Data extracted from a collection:
§ §

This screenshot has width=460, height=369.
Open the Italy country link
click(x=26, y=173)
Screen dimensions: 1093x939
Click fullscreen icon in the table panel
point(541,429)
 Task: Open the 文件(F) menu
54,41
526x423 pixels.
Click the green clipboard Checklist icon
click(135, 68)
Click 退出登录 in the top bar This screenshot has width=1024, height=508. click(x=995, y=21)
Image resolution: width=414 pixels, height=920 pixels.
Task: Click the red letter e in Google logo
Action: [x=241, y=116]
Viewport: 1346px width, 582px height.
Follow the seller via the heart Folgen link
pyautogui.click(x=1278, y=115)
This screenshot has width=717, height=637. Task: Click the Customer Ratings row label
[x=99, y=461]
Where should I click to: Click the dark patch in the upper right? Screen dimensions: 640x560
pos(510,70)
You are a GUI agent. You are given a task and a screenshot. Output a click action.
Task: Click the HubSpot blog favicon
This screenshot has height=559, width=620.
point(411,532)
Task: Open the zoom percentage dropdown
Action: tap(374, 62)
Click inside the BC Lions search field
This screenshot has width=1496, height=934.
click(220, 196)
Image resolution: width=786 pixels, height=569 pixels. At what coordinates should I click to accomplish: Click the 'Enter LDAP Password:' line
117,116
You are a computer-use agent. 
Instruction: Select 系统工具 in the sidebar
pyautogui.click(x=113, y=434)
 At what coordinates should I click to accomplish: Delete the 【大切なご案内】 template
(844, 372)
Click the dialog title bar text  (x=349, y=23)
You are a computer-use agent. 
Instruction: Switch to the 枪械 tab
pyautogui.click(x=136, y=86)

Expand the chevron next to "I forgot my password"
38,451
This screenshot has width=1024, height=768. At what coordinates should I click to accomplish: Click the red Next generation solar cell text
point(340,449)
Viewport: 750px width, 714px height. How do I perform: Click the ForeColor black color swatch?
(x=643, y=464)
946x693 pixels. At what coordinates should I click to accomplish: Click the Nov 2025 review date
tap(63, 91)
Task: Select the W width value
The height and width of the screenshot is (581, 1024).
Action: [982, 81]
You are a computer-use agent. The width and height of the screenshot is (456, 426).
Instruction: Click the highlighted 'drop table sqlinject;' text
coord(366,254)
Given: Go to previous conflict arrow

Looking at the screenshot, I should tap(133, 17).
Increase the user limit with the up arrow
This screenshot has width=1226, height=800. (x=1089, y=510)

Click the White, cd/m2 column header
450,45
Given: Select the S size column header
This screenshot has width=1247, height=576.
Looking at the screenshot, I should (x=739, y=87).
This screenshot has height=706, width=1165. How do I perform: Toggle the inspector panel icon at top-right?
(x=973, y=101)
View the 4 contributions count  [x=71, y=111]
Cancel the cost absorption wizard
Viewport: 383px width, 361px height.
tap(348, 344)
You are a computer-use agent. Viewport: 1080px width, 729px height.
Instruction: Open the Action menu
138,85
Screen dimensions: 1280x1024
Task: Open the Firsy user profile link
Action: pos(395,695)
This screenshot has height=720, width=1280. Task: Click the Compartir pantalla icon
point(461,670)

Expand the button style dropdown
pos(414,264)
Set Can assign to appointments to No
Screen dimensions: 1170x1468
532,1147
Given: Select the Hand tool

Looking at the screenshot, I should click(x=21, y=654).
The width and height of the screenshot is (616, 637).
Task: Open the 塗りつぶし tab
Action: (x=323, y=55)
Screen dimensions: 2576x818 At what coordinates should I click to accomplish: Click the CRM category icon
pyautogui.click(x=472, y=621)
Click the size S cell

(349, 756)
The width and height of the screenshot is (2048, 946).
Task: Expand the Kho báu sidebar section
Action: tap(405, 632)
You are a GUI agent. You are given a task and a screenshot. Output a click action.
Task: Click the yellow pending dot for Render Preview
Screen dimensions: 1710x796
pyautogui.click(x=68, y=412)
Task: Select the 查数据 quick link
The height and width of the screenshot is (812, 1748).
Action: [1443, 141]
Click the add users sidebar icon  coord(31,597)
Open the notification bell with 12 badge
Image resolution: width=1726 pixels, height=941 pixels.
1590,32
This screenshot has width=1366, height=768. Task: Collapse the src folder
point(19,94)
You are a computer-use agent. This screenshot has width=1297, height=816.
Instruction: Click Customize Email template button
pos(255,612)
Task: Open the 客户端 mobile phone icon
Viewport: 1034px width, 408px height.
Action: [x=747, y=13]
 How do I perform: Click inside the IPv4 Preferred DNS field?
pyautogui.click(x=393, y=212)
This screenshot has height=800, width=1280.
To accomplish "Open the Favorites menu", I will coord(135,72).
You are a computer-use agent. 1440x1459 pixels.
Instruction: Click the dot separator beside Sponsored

§ §

### To do
What is needed is an exact transcription of every record above.

### Reply to the exercise
This screenshot has width=460, height=369.
Open the Italy country link
click(x=26, y=173)
Screen dimensions: 1093x939
Click fullscreen icon in the table panel
point(541,429)
 Task: Open the 文件(F) menu
54,41
526x423 pixels.
Click the green clipboard Checklist icon
click(135, 68)
Click 退出登录 in the top bar This screenshot has width=1024, height=508. click(x=995, y=21)
Image resolution: width=414 pixels, height=920 pixels.
Task: Click the red letter e in Google logo
Action: [x=241, y=116]
Viewport: 1346px width, 582px height.
Follow the seller via the heart Folgen link
pyautogui.click(x=1278, y=115)
This screenshot has width=717, height=637. Task: Click the Customer Ratings row label
[x=99, y=461]
Where should I click to: Click the dark patch in the upper right? Screen dimensions: 640x560
pos(510,70)
You are a GUI agent. You are given a task and a screenshot. Output a click action.
Task: Click the HubSpot blog favicon
This screenshot has height=559, width=620.
point(411,532)
Task: Open the zoom percentage dropdown
Action: tap(374, 62)
Click inside the BC Lions search field
This screenshot has width=1496, height=934.
click(220, 196)
Image resolution: width=786 pixels, height=569 pixels. At what coordinates should I click to accomplish: Click the 'Enter LDAP Password:' line
117,116
You are a computer-use agent. 
Instruction: Select 系统工具 in the sidebar
pyautogui.click(x=113, y=434)
 At what coordinates should I click to accomplish: Delete the 【大切なご案内】 template
(844, 372)
Click the dialog title bar text  (x=349, y=23)
You are a computer-use agent. 
Instruction: Switch to the 枪械 tab
pyautogui.click(x=136, y=86)

Expand the chevron next to "I forgot my password"
38,451
This screenshot has width=1024, height=768. At what coordinates should I click to accomplish: Click the red Next generation solar cell text
point(340,449)
Viewport: 750px width, 714px height. How do I perform: Click the ForeColor black color swatch?
(x=643, y=464)
946x693 pixels. At what coordinates should I click to accomplish: Click the Nov 2025 review date
tap(63, 91)
Task: Select the W width value
The height and width of the screenshot is (581, 1024).
Action: [982, 81]
You are a computer-use agent. The width and height of the screenshot is (456, 426).
Instruction: Click the highlighted 'drop table sqlinject;' text
coord(366,254)
Given: Go to previous conflict arrow

Looking at the screenshot, I should tap(133, 17).
Increase the user limit with the up arrow
This screenshot has width=1226, height=800. (x=1089, y=510)

Click the White, cd/m2 column header
450,45
Given: Select the S size column header
This screenshot has width=1247, height=576.
Looking at the screenshot, I should (x=739, y=87).
This screenshot has height=706, width=1165. How do I perform: Toggle the inspector panel icon at top-right?
(x=973, y=101)
View the 4 contributions count  [x=71, y=111]
Cancel the cost absorption wizard
Viewport: 383px width, 361px height.
tap(348, 344)
You are a computer-use agent. Viewport: 1080px width, 729px height.
Instruction: Open the Action menu
138,85
Screen dimensions: 1280x1024
Task: Open the Firsy user profile link
Action: pos(395,695)
This screenshot has height=720, width=1280. Task: Click the Compartir pantalla icon
point(461,670)

Expand the button style dropdown
pos(414,264)
Set Can assign to appointments to No
Screen dimensions: 1170x1468
532,1147
Given: Select the Hand tool

Looking at the screenshot, I should click(x=21, y=654).
The width and height of the screenshot is (616, 637).
Task: Open the 塗りつぶし tab
Action: (x=323, y=55)
Screen dimensions: 2576x818 At what coordinates should I click to accomplish: Click the CRM category icon
pyautogui.click(x=472, y=621)
Click the size S cell

(349, 756)
The width and height of the screenshot is (2048, 946).
Task: Expand the Kho báu sidebar section
Action: tap(405, 632)
You are a GUI agent. You are given a task and a screenshot. Output a click action.
Task: Click the yellow pending dot for Render Preview
Screen dimensions: 1710x796
pyautogui.click(x=68, y=412)
Task: Select the 查数据 quick link
The height and width of the screenshot is (812, 1748).
Action: [1443, 141]
Click the add users sidebar icon  coord(31,597)
Open the notification bell with 12 badge
Image resolution: width=1726 pixels, height=941 pixels.
1590,32
This screenshot has width=1366, height=768. Task: Collapse the src folder
point(19,94)
You are a computer-use agent. This screenshot has width=1297, height=816.
Instruction: Click Customize Email template button
pos(255,612)
Task: Open the 客户端 mobile phone icon
Viewport: 1034px width, 408px height.
Action: [x=747, y=13]
 How do I perform: Click inside the IPv4 Preferred DNS field?
pyautogui.click(x=393, y=212)
This screenshot has height=800, width=1280.
To accomplish "Open the Favorites menu", I will coord(135,72).
You are a computer-use agent. 1440x1459 pixels.
Instruction: Click the dot separator beside Sponsored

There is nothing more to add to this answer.